I've been reading Cees Nooteboom's Roads to Santiago, which chronicles the Dutch writer's circuitous pilgrimage (by car) through Spain, less in search of spiritual favors than for the spirits of Cervantes, Zurbarán, Velasquez, Romanesque churches and Cistercian monasteries, tiny villages hung in mountain valleys, virtually unchanged since the Middle Ages. One of the places he visits is the town of Roncesvalles, home of the Abbey of Roncevaux. I love both of those words, which you just have to say aloud: -- Roncevaux, Roncesvalles -- but it took me a while to remember that this is the place where, in 778, the Moors attacked and destroyed the rear guard of Charlemagne's army, while the king and the rest of his army went on ahead bearing treasure and promises of fialty and Christian conversion they had received from the last Moorish stronghold, Saragossa. The promises were a trick, and all the remaining French were lost, partly because the knight Roland refused to signal Charlemagne in time. The great battle was commemorated in one of the earliest works of French literature, The Song of Roland.
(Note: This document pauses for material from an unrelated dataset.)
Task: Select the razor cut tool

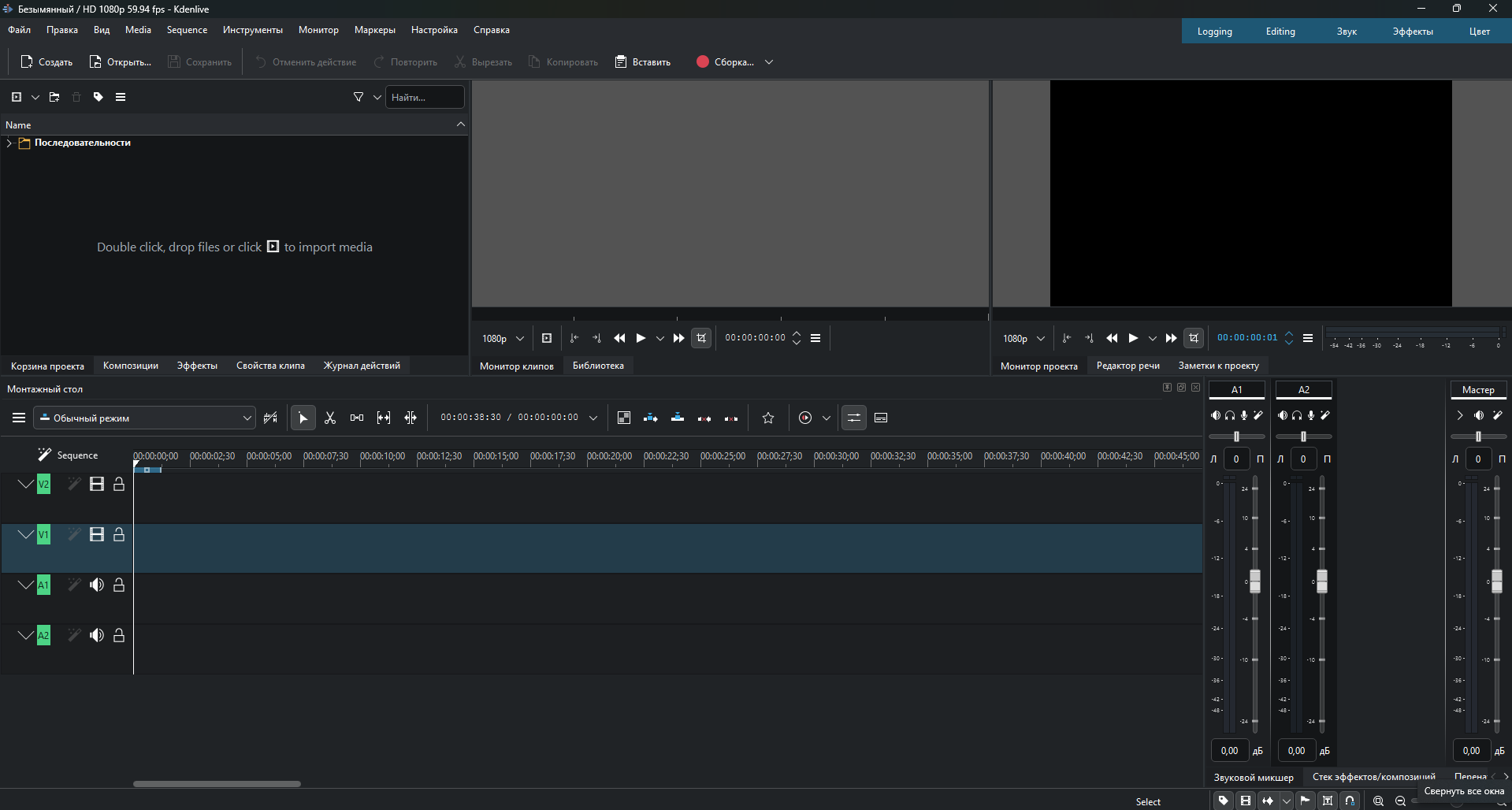Action: (x=330, y=418)
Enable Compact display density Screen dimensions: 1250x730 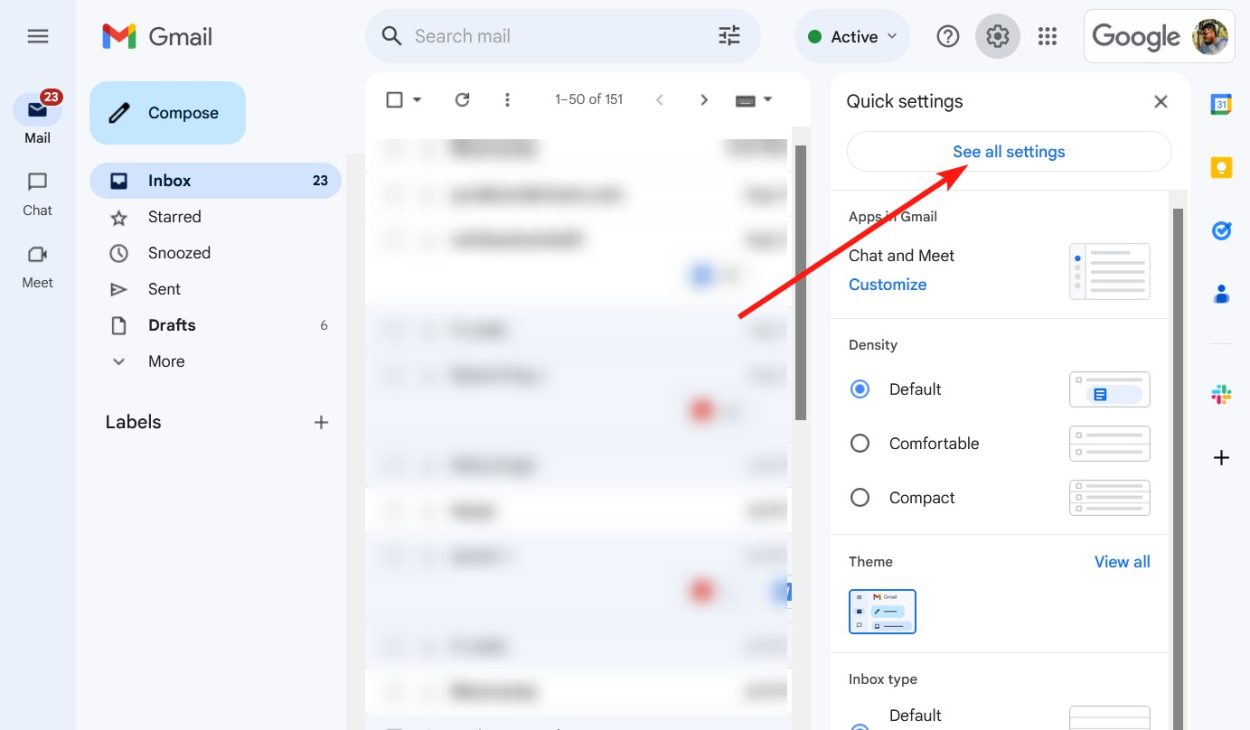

Then, a few mornings ago, I was catching up on Lucy's blog, Box Elder, and saw that she had just been there, in Basque country! That was too much of a coincidence, so today I did some research, and downloaded The Song of Roland to read, as well as some of the best images that have been painted of the battle. I haven't yet read the whole thing, but in spite of the power of the epic I found myself aghast at its blatant, Crusader-like message of "Christians are right, Muslims are wrong -- and pagan -- and therefore deserve to die." Of course, the battle took a different course on that day, but one wonders if the world has advanced very much.
My favorites illustrations of the story, though, -- and this is probably what jogged my memory -- are those from The Golden Treasury of Myths and Legends, one of my most-beloved books from childhood, by Alice and Martin Provensen, whose work is much admired by me and by Clive Hicks-Jenkins. I can still remember my mother reading me this story at my bedside, and hear her repeating, "Roland! Blow your horn!" As a fledgling musician, I think I was particularly struck by the idea that someone could blow a horn until their temples burst. But such is the stuff of legend.
Li quens Rollant, par peine e par ahans,
Par grant dulor sunet sun olifan.
Par mi la buche en salt fors li cler sancs.
De sun cervel le temple en est rumpant.
Del corn qu'il tient l'oiïe en est mult grant:
Karles l'entent, ki est as porz passant.
Naimes li duc l'oïd, si l'escultent li Franc.
The Count Rollanz, with sorrow and with pangs,
And with great pain sounded his olifant:
Out of his mouth the clear blood leaped and ran,
About his brain the very temples cracked.
Loud is its voice, that horn he holds in hand;
Charles hath heard, where in the pass he stands,
And Neimes hears, and listen all the Franks.